In the early parts of the season, Voracek struggled mightily to get started scoring. In his first 30 games of the season, the Flyers forward had 16 points and just one goal. Over his next 30 games, Voracek notched 32 points, including nine goals. That 30-game stretch also included a string of 10 games in which he tallied 16 points (4G, 12A) and at least one point in nine of them.
But then the 26-year-old suffered a foot injury that sidelined him for nearly a month. And when he returned, he looked much more like the Voracek we saw in the first 30 games of the season, not the 30 that preceded his ill-timed injury.
In his final 19 games (13 regular season and 6 postseason), Voracek notched just eight points (2G, 6A).
• First 30 games: 16 points (1G, 15A) or 0.53 PPG
• Next 30 games: 32 points (9G, 23A) or 1.06 PPG
• Final 19 games: 8 points (2G, 6A) or 0.42 PPG
And that's likely the reason the NHL's fourth-leading scorer from a year ago has been relegated to this table. Much like Steve Mason, it's all about #WhatHaveYouDoneForMeLately.
We're not really sure what to make of the kids sitting at this table. But since we've never heard of the music they're listening to and their clothes are from a thrift store, we just can't get a read on them.
They have the ability to surprise us (in a good way), but we're often left shaking our collective head in disbelief. Like, it's cool that you ride a bike to help the environment. Wait, that's not why you're doing it?
See what I mean?
The fact that Mark Streit and Andrew MacDonald are only separated by seven percentage points is confusing. As is Sam Gagner -- who carried a $3.2M cap hit this year and is an impending unrestricted free agent -- somehow getting 40% of people to vote for him to stay.
I don't know what acting coach he hired to help endear himself to fans and win over some votes, but it worked. He finished with just 16 points (8G, 8A) in 53 games this season and is all but guaranteed to be playing somewhere else next season.

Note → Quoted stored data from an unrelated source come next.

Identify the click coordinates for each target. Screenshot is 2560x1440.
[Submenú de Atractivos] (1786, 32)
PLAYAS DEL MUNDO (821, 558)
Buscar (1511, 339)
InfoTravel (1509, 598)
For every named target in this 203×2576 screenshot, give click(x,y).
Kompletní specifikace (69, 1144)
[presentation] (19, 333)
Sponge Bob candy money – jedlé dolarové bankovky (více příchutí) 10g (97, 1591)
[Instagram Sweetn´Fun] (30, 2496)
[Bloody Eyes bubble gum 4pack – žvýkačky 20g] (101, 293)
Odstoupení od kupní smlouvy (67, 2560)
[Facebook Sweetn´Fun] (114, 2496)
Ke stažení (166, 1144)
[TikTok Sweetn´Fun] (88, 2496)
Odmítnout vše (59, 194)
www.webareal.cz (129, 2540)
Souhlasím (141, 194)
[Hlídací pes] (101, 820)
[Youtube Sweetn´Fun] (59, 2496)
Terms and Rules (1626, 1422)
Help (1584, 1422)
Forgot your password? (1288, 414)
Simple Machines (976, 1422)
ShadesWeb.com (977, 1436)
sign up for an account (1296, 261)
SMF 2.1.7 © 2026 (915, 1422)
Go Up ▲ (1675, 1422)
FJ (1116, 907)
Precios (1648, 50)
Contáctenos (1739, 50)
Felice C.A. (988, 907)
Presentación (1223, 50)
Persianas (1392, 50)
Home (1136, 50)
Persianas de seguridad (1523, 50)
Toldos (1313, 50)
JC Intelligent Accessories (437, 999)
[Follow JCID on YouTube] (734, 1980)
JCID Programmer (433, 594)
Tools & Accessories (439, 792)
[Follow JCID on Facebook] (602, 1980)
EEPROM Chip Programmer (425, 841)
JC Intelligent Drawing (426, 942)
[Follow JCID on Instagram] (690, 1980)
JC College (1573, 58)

|(A) MARK STREIT||36%||Stay||Stay|
I'm not sure why there's so much hate for Matt Read. While I'm not 100 percent sold on the fact that he should stay -- you could probably persuade me with a good argument -- I certainly don't think he should be second from the bottom in terms of popularity. Yes, his 26 points this season are his fewest in a non-lockout season throughout his five-year career with the Flyers, but he's still scoring at about the same rate as he did last year (1 point every 46.34 minutes of ice time in 2015-16 compared to one every 48.83 minutes the season prior).
Medvedev, on the other hand, is a totally different story. And, like Sam Gagner, he'll soon be an unrestricted free agent. He carried a $3M cap hit in 2015-16 and couldn't stay on the ice on a regular basis, including spending nearly the entire final month of the season as a healthy scratch. And he didn't see any time during their playoff series against the Caps. It's a safe bet that the 33-year-old will be gone after just one season with the Flyers (which was also his first in the NHL).